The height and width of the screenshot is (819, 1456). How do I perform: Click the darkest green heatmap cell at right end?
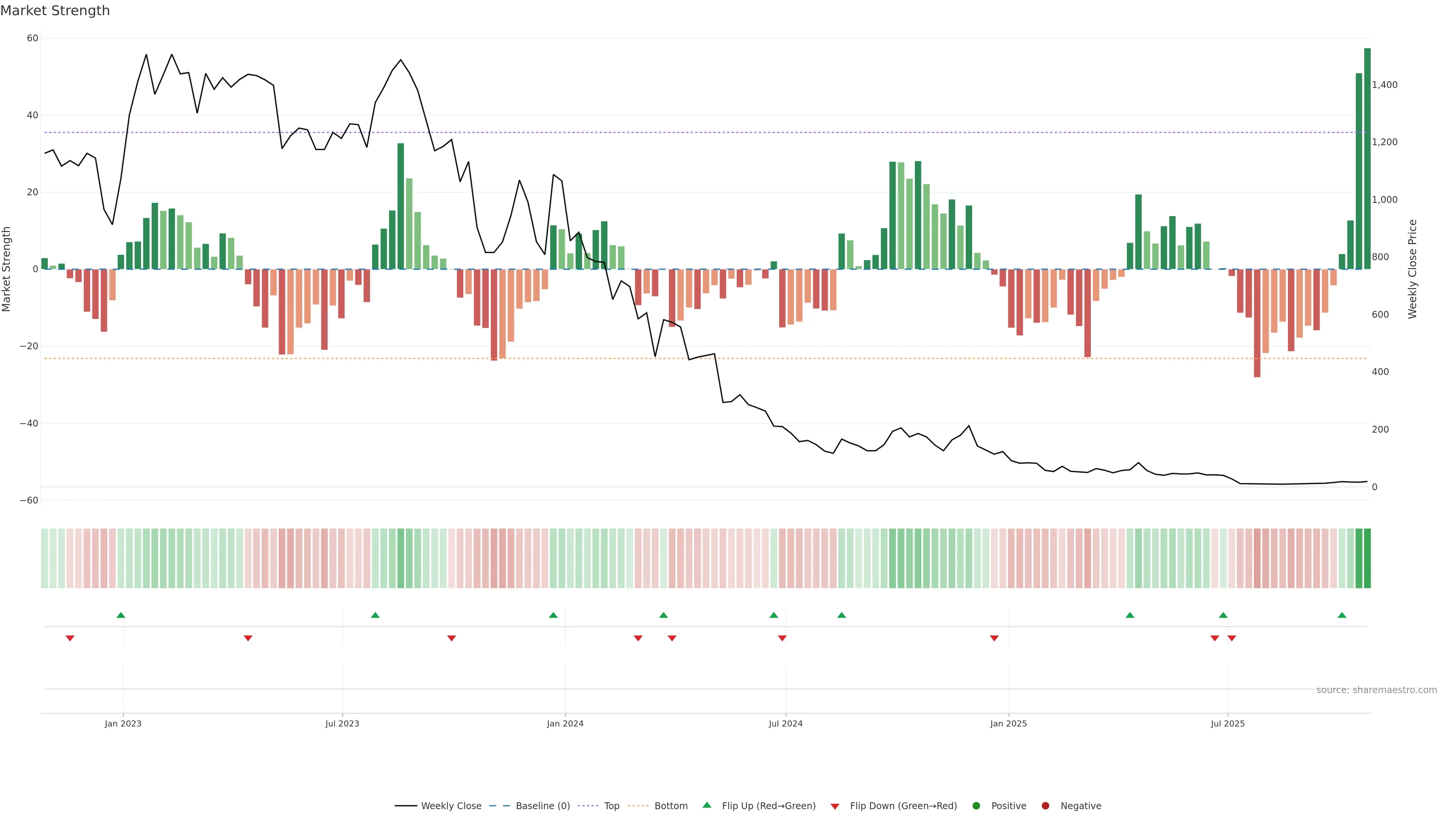(x=1367, y=558)
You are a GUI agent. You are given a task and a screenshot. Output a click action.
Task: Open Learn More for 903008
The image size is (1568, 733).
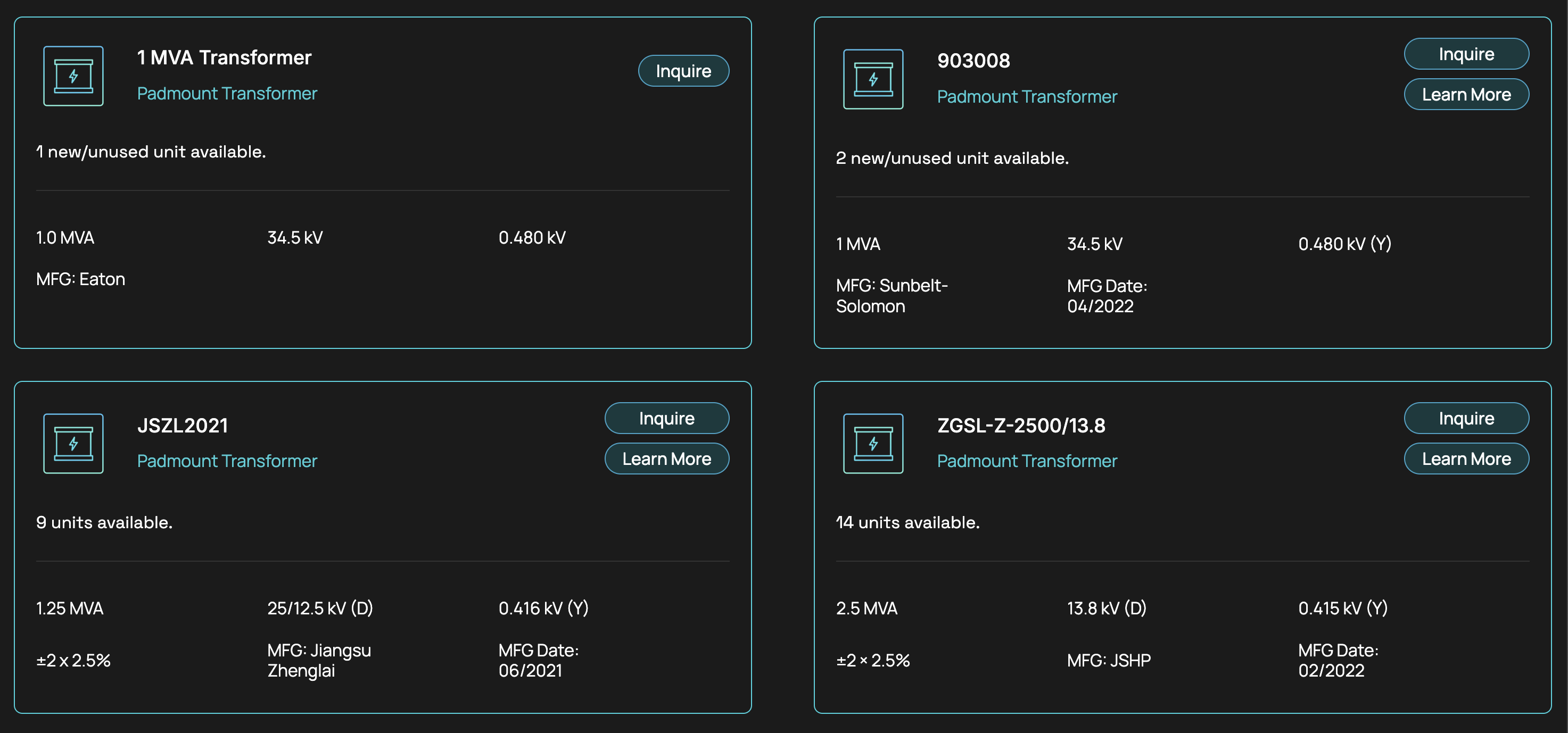(x=1466, y=94)
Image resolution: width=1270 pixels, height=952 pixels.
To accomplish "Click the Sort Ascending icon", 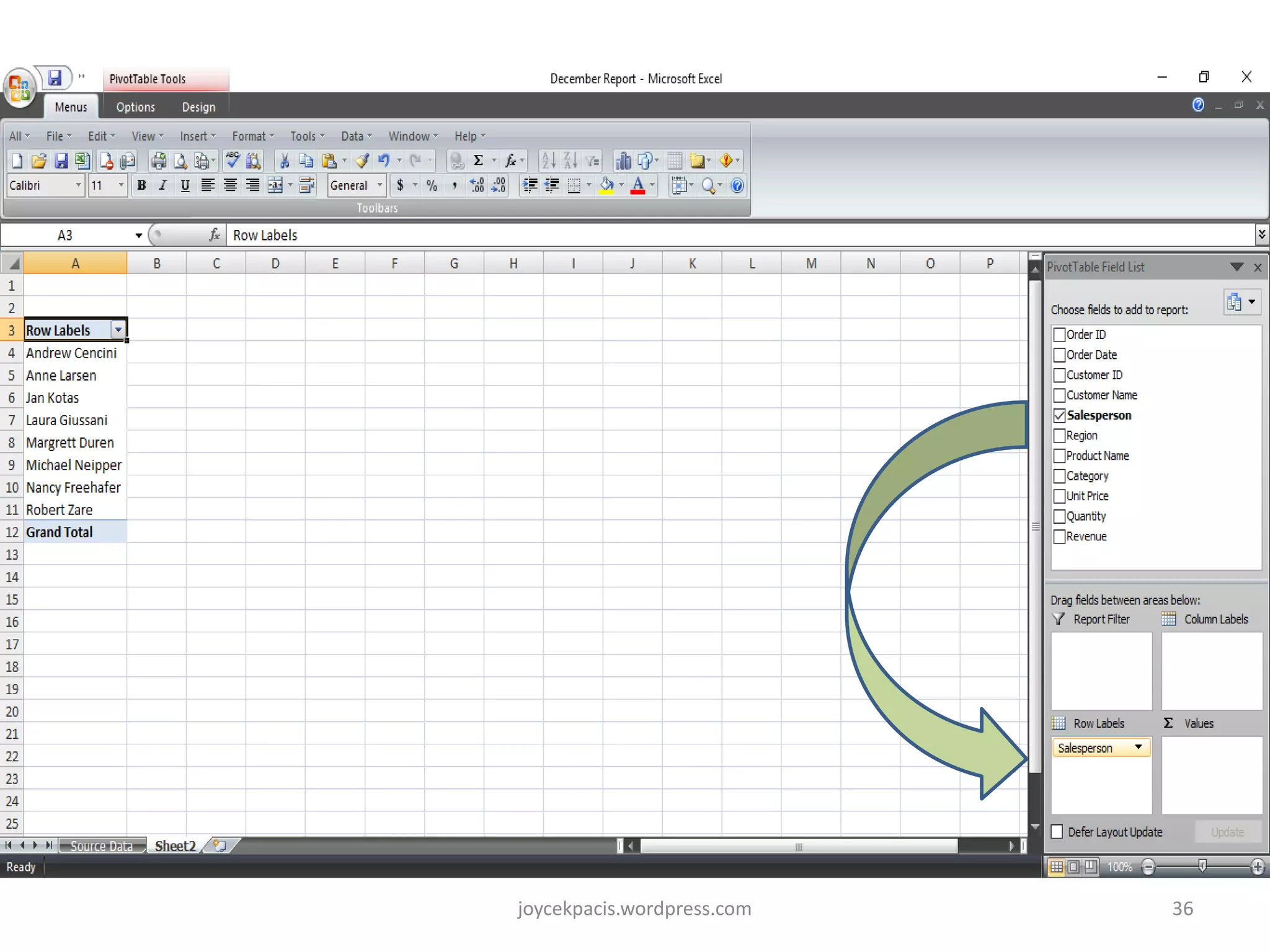I will coord(548,161).
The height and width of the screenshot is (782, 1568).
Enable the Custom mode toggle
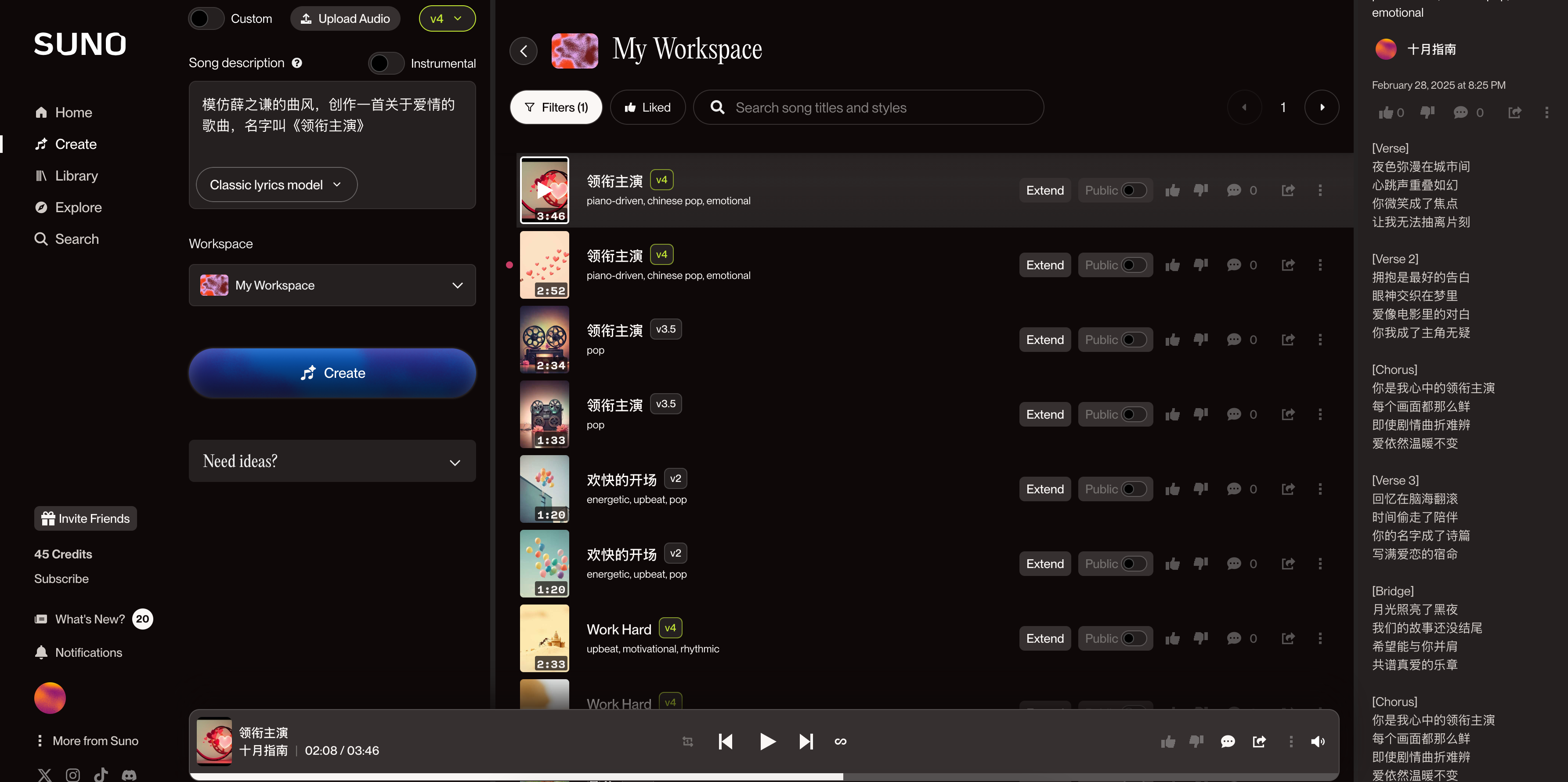click(x=206, y=19)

ASSIGNMENT — Take the line with "The height and width of the screenshot is (782, 1568)." and every line after it through the end of the data, and write only them out exactly, leaving out the pictures.

SOLVED PROBLEM —
The height and width of the screenshot is (782, 1568).
Enable the Custom mode toggle
click(x=206, y=19)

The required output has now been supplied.